Excerpted text –
****

Creating Offline Mobile Web Apps with the Application Cache

For app developers, building applications that can tolerate low or no connectivity is a must in the mobile enterprise industry. Alpha Anywhere offers robust, built-in offline mobile app capabilities. Building apps that work offline is easily achieved through use of Lists and mobile optimized form tools designed for creating light-weight, responsive applications.

Mobile Alpha Anywhere apps are compiled using PhoneGap Build and distributed via a private or public app store. However, if the only requirement for your mobile app is offline access, you may be tempted to build a mobile web app with offline capabilities and forego using PhoneGap.

Since both mobile and web apps can be built using UX Components, you might assume a web app will work offline if it uses Lists that persist data to local storage. Not exactly. Persisting data to local storage doesn’t necessarily guarantee that your web app will be accessible in a disconnected environment. This is because files needed for the web application to run – such as Javascript, images, or web fonts – were not cached by the web browser when the app was first accessed.

****

Data section –

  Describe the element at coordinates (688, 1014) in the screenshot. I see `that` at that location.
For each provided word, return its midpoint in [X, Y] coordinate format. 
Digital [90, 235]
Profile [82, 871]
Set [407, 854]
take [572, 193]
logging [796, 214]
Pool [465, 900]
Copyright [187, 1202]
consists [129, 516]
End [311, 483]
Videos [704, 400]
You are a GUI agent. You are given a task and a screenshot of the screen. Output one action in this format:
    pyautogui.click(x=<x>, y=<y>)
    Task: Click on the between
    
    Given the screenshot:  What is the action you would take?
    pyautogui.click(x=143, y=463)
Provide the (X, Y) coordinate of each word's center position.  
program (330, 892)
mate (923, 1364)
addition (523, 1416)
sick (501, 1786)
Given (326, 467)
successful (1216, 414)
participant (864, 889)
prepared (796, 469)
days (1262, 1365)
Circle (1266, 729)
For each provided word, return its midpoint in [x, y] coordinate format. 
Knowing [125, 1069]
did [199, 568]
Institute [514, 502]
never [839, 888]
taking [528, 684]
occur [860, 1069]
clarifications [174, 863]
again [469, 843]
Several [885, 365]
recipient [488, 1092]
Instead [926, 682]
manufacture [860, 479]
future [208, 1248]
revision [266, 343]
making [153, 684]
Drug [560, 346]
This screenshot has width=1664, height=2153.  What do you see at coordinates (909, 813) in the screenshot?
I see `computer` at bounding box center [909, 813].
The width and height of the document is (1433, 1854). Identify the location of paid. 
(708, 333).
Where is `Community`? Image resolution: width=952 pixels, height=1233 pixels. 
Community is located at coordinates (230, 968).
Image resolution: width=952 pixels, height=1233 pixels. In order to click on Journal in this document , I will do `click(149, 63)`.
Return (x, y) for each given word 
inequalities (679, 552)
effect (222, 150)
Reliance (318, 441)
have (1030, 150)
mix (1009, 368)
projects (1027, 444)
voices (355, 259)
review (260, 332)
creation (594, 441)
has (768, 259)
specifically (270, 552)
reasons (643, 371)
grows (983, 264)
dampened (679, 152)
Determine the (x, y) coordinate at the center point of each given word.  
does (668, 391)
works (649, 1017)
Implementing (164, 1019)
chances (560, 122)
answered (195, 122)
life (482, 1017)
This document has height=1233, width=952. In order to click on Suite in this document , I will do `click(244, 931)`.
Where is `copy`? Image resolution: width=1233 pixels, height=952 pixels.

****

Work to complete –
A) In the text on offline mobile web apps, what are mobile Alpha Anywhere apps compiled with?
B) Continue the text on offline mobile web apps from where it stops.

Responses to the tasks –
A) PhoneGap Build

B)
To address the issue of providing offline support in a web app, a new feature has been added to Alpha Anywhere that allows developers to take advantage of an HTML5 feature that addresses the offline problem: the Application Cache.

What is the Application Cache?

The Application Cache, or AppCache, is an HTML5 feature that lets you create offline web applications. The AppCache is a repository of files required to launch a web app in disconnected environment. The required files are defined by an AppCache manifest. The manifest contains a list of files needed by your web application (e.g. external Javascript, style sheets, images, etc.)

The first time a web app is visited or when a mobile user saves the app to their home screen, all files listed in the AppCache manifest are downloaded to the device. On subsequent launches, the files are loaded directly from the AppCache. No requests are made to the server until the AppCache manifest changes (and only when there is an available Internet connection.)

Since files are loaded from the AppCache first, your web application can be accessed even if the user doesn’t have a network connection. As an added bonus, your web app will also load faster after the initial download because files are loaded locally, not from a server.

Configuring Your App to Use AppCache

Mobile web applications that use the AppCache are created using the UX Component. The new Application Cache properties allow you to enable and configure the AppCache for a UX Component. When you save the UX Component, a static HTML page is generated for you along with the AppCache manifest. The static HTML page contains the pre-rendered UX Component and the AppCache manifest. It is also the page your users must visit and save to the home screen on their mobile devices.